問題と課題:
• A. 下の文書の抜粋によると、この本の著者はどこで働いていますか。
• B. 次の(i)〜(iii)が下の文書の抜粋の内容と合っているかどうか、それぞれ「はい」か「いいえ」で答えてください。決め手になる文書の言葉もそのまま引いてください。
(i) この本は、2024年に友人が選んだ本の4位だった。
(ii) 著者は子どもを三人育てている。
(iii) この本は一作目の続編である。
• C. 下の文書の抜粋のうち、「一作目がオモシロかったので、」という言葉を含むところから始まり、「たえのバランスが絶妙である。」で終わる部分を、一字も変えずに書き写してください。

文書の抜粋:

------------------------------------------------------------------------

2025年10月12日日曜日

ヘルシンキ 生活の練習は続く

ヘルシンキ 生活の練習は続く/朴沙羅

 一作目がオモシロかったので、続編である本著も読んだ。毎年、友人とポッドキャストでその年読んだ本について話しているが、2024年の友人の4位だった。前作でも、よく見かける「フィンランド万歳本」とは異なるシャープな視点が印象的だったが、本著はさらに先鋭化、フィンランドの考え方、歴史的背景により迫った内容になっていた。

 著者は子どもを二人を育てながら、ヘルシンキ大学で働いている。日本とフィンランドを往復する生活を送っている。仕事と家事をこなす中で著者が感じたことがエッセイ以上、論文未満くらいの温度感で書かれており、読みやすさと読みごたえのバランスが絶妙である。

------------------------------------------------------------------------

記録データ:

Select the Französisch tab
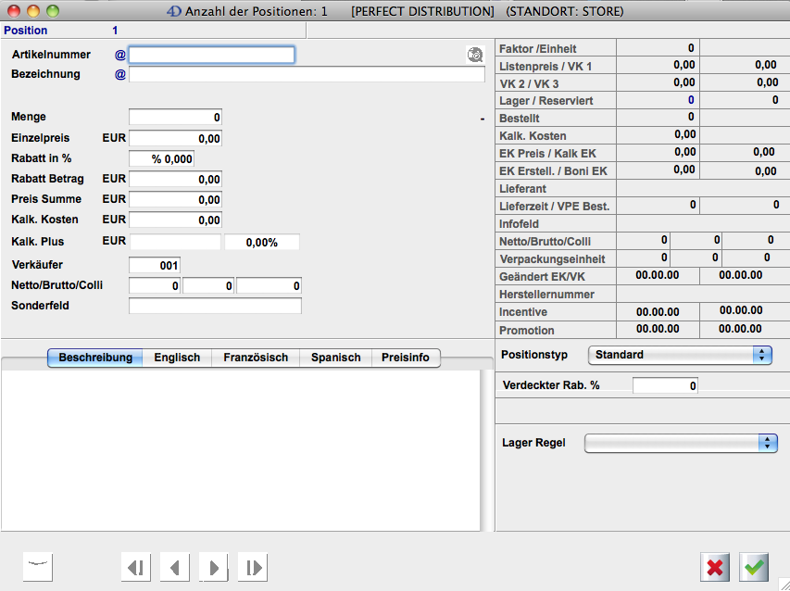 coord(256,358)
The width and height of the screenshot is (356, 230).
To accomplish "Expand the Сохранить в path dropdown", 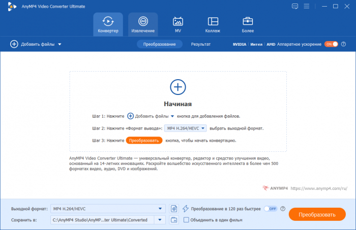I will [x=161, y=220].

------------------------------------------------------------------------

解答の例:
• A. ヘルシンキ大学で働いています。

• B.
(i) はい:「2024年の友人の4位だった」
(ii) いいえ:「子どもを二人を育てながら」
(iii) はい:「続編である本著も読んだ」

• C.
一作目がオモシロかったので、続編である本著も読んだ。毎年、友人とポッドキャストでその年読んだ本について話しているが、2024年の友人の4位だった。前作でも、よく見かける「フィンランド万歳本」とは異なるシャープな視点が印象的だったが、本著はさらに先鋭化、フィンランドの考え方、歴史的背景により迫った内容になっていた。

 著者は子どもを二人を育てながら、ヘルシンキ大学で働いている。日本とフィンランドを往復する生活を送っている。仕事と家事をこなす中で著者が感じたことがエッセイ以上、論文未満くらいの温度感で書かれており、読みやすさと読みごたえのバランスが絶妙である。